Reputation: 377
I would like to extract the numbers from the below string element of a list of n length into a list in their original form:
list = ['25 birds, 1 cat, 4 dogs, 101 ants']
output = [25, 1, 4, 101]
I'm quite new to regex so I've been trying with the following:
[regex.findall("\d", list[i]) for i in range(len(list))]
However, the output is:
output = [2, 5, 1, 4, 1, 0, 1]
Upvotes: 0
Views: 457
Reputation: 298
Code:
import re
list_ = ['25 birds, 1 cat, 4 dogs, 101 ants']
output = list(map(int, re.findall('\d+', list_[0])))
print(output)
output:
[25, 1, 4, 101]
Explanation:
re.findall
returns list of string where strings are scanned from left to right, matches are return in the order found.
map
applies int to each item in list of string and returns map object
list
Since map object is iterator, pass it as argument to factory method for creating list
Upvotes: 0
Reputation: 6935
Try this :
list_ = ['25 birds, 1 cat, 4 dogs, 101 ants']
import re
list(map(int, re.findall('\d+', list_[0])))
Output:
[25, 1, 4, 101]
Also, avoid assigning variable names as list
.
Upvotes: 1
Reputation: 301
You can use the following function to achieve this.

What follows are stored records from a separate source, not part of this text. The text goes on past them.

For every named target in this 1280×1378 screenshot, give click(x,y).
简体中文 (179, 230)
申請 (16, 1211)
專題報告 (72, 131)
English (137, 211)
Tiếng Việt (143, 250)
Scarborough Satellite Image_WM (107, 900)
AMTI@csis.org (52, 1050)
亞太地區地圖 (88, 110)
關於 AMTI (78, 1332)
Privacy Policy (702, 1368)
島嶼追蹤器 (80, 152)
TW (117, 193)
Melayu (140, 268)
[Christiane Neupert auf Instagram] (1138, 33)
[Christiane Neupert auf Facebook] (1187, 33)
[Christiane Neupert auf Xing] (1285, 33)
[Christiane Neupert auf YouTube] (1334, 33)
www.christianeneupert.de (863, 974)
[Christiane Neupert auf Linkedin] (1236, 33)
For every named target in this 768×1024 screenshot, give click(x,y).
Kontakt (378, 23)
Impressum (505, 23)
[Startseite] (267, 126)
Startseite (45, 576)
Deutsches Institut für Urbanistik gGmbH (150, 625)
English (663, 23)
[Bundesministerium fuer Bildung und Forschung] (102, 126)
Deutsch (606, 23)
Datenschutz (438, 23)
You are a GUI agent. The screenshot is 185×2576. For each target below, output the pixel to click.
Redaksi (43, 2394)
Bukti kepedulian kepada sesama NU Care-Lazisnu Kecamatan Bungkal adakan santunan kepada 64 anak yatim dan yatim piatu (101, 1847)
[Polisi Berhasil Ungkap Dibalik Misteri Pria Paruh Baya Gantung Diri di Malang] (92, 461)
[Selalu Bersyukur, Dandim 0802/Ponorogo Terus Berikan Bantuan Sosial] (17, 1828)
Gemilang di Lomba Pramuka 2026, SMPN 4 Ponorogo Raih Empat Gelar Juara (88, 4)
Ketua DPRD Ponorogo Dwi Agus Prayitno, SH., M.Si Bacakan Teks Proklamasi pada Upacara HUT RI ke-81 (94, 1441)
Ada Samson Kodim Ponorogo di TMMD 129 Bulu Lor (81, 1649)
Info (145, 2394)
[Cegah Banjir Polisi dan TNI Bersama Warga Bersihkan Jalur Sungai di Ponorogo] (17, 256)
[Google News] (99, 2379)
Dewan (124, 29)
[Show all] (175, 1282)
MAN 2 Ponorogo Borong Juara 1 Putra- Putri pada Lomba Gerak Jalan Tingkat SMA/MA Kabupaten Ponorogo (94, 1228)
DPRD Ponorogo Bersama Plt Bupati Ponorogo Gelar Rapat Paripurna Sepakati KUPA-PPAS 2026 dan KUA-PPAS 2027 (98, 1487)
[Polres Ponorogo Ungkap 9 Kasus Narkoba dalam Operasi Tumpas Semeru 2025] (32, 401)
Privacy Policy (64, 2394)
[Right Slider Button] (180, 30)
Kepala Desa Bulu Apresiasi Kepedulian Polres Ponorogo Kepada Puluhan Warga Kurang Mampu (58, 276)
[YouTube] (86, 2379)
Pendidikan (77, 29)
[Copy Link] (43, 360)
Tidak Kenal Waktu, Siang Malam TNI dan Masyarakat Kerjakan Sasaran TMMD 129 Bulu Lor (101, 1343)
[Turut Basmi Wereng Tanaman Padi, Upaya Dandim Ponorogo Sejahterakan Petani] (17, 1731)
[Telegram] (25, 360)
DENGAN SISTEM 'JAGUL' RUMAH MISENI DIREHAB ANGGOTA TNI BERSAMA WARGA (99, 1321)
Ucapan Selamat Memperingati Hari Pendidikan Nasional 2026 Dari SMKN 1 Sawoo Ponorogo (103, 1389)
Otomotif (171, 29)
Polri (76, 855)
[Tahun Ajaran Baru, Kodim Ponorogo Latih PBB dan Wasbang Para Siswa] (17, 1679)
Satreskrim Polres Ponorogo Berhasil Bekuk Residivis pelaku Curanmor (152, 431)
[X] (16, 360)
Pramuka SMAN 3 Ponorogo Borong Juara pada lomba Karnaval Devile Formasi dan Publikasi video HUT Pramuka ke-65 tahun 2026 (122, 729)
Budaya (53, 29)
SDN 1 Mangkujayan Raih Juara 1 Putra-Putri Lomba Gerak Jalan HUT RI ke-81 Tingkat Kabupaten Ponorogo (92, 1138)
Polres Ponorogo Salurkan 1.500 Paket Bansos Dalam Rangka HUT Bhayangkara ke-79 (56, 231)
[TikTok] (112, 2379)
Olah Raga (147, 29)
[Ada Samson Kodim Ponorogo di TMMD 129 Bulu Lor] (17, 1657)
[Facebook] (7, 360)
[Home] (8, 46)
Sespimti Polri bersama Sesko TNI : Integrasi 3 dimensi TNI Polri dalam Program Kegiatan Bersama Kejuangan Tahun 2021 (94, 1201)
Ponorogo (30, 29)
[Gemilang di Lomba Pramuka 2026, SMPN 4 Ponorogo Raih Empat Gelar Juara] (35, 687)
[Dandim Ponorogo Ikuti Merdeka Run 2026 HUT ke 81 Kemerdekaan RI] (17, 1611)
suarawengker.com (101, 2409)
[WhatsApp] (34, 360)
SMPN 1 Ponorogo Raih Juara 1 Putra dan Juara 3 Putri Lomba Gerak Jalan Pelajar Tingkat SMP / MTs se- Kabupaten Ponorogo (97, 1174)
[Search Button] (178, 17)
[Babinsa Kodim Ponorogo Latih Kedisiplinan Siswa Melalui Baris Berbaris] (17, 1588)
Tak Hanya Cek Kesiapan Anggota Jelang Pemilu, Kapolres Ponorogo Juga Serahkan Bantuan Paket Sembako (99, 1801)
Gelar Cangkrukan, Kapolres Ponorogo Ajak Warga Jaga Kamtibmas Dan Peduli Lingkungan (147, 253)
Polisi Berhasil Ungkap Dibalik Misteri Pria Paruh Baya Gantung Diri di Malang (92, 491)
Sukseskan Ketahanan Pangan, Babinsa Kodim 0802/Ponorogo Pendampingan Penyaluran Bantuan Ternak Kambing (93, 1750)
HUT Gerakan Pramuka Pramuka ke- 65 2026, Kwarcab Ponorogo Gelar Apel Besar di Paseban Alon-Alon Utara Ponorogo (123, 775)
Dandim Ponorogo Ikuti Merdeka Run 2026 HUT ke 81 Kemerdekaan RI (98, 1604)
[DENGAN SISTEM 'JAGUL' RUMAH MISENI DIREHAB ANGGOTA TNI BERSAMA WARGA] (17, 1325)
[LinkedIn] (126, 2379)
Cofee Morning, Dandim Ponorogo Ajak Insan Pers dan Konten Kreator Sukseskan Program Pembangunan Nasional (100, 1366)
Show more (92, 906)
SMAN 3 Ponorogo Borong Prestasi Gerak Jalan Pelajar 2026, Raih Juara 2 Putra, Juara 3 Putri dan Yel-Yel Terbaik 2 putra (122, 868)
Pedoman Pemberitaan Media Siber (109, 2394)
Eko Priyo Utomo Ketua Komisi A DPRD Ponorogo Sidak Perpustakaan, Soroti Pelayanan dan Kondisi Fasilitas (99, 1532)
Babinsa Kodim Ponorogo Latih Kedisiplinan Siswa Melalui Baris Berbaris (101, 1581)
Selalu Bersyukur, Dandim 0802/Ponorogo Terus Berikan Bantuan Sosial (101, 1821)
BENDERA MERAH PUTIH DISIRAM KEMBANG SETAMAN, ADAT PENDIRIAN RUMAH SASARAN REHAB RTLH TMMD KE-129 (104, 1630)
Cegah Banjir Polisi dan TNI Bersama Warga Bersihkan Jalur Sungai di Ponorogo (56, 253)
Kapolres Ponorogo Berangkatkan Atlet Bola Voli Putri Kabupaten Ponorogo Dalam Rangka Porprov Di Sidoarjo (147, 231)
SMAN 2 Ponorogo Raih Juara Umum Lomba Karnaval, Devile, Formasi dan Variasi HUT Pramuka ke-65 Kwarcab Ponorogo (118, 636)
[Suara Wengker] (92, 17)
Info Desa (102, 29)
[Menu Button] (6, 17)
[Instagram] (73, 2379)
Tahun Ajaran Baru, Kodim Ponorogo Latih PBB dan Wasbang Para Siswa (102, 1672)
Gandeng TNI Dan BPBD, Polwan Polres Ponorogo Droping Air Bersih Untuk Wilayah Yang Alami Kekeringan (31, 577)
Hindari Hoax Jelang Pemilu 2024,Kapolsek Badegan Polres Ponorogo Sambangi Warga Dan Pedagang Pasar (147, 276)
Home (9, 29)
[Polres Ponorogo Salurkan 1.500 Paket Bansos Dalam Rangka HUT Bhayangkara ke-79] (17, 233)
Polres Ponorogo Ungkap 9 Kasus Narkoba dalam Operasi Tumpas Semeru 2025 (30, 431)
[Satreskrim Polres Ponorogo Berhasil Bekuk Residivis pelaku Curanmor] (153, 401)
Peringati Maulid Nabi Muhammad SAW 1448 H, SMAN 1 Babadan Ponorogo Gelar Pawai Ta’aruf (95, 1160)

I used re.compile
given that it is a bit faster than calling re
functions straight out of the module, if you have really long lists.
I also used yield
and finditer
since I do not know how long your lists will be, so this will provide some memory efficiency, given their lazy evaluation.
import re
def find_numbers(iterable):
NUMBER = re.compile('\d+')
def numbers():
for string in iterable:
yield from NUMBER.finditer(iterable)
for number in numbers():
yield int(number.group(0))
print(list(find_numbers(['25 birds, 1 cat, 4 dogs, 101 ants'])))
# [25, 1, 4, 101]
Upvotes: 0
Reputation: 23
We don't really need to use regex to get numbers from a string.
lst = ['25 birds, 1 cat, 4 dogs, 101 ants']
nums = [int(word) for item in lst for word in item.split() if word.isdigit()]
print(nums)
# [25, 1, 4, 101]
Equivalent without list comprehension:
lst = ['25 birds, 1 cat, 4 dogs, 101 ants']
nums = []
for item in lst:
for word in item.split():
if word.isdigit():
nums.append(int(word))
print(nums)
# [25, 1, 4, 101]
Upvotes: 2